EXERCISE OBJECTIVE. Transcribe all records verbatim.

PROVIDED ENTRIES.
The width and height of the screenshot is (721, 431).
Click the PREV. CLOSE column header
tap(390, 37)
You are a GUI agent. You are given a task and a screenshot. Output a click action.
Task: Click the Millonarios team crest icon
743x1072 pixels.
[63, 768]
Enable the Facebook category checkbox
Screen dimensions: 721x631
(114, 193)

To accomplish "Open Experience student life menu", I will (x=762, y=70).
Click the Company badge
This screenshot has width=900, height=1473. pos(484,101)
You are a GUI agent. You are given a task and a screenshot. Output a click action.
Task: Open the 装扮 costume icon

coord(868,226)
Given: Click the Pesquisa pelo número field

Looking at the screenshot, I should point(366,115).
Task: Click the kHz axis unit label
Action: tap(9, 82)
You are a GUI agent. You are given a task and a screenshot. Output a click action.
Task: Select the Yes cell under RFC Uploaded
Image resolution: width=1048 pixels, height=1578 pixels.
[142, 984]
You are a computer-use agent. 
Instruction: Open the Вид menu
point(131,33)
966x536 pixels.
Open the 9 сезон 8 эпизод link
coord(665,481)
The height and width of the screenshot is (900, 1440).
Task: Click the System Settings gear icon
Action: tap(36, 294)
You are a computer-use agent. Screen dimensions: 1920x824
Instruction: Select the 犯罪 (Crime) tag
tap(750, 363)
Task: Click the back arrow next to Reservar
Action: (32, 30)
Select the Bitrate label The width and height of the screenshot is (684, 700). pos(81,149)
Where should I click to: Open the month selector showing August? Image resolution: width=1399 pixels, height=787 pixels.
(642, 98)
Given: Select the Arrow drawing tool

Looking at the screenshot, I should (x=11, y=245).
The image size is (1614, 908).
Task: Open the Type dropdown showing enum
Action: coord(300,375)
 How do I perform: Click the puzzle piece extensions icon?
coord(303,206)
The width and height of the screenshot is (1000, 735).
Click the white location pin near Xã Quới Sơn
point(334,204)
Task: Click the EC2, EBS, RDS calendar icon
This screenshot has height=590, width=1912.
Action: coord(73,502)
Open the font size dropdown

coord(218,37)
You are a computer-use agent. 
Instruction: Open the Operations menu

SOLUTION TO THE EXERCISE.
The width and height of the screenshot is (721, 431).
Click the PREV. CLOSE column header
tap(390, 37)
You are a GUI agent. You are given a task and a screenshot. Output a click action.
Task: Click the Millonarios team crest icon
743x1072 pixels.
[63, 768]
Enable the Facebook category checkbox
Screen dimensions: 721x631
(114, 193)

To accomplish "Open Experience student life menu", I will (x=762, y=70).
Click the Company badge
This screenshot has width=900, height=1473. pos(484,101)
You are a GUI agent. You are given a task and a screenshot. Output a click action.
Task: Open the 装扮 costume icon

coord(868,226)
Given: Click the Pesquisa pelo número field

Looking at the screenshot, I should point(366,115).
Task: Click the kHz axis unit label
Action: tap(9, 82)
You are a GUI agent. You are given a task and a screenshot. Output a click action.
Task: Select the Yes cell under RFC Uploaded
Image resolution: width=1048 pixels, height=1578 pixels.
[142, 984]
You are a computer-use agent. 
Instruction: Open the Вид menu
point(131,33)
966x536 pixels.
Open the 9 сезон 8 эпизод link
coord(665,481)
The height and width of the screenshot is (900, 1440).
Task: Click the System Settings gear icon
Action: tap(36, 294)
You are a computer-use agent. Screen dimensions: 1920x824
Instruction: Select the 犯罪 (Crime) tag
tap(750, 363)
Task: Click the back arrow next to Reservar
Action: (32, 30)
Select the Bitrate label The width and height of the screenshot is (684, 700). pos(81,149)
Where should I click to: Open the month selector showing August? Image resolution: width=1399 pixels, height=787 pixels.
(642, 98)
Given: Select the Arrow drawing tool

Looking at the screenshot, I should (x=11, y=245).
The image size is (1614, 908).
Task: Open the Type dropdown showing enum
Action: coord(300,375)
 How do I perform: Click the puzzle piece extensions icon?
coord(303,206)
The width and height of the screenshot is (1000, 735).
Click the white location pin near Xã Quới Sơn
point(334,204)
Task: Click the EC2, EBS, RDS calendar icon
This screenshot has height=590, width=1912.
Action: coord(73,502)
Open the font size dropdown

coord(218,37)
You are a computer-use agent. 
Instruction: Open the Operations menu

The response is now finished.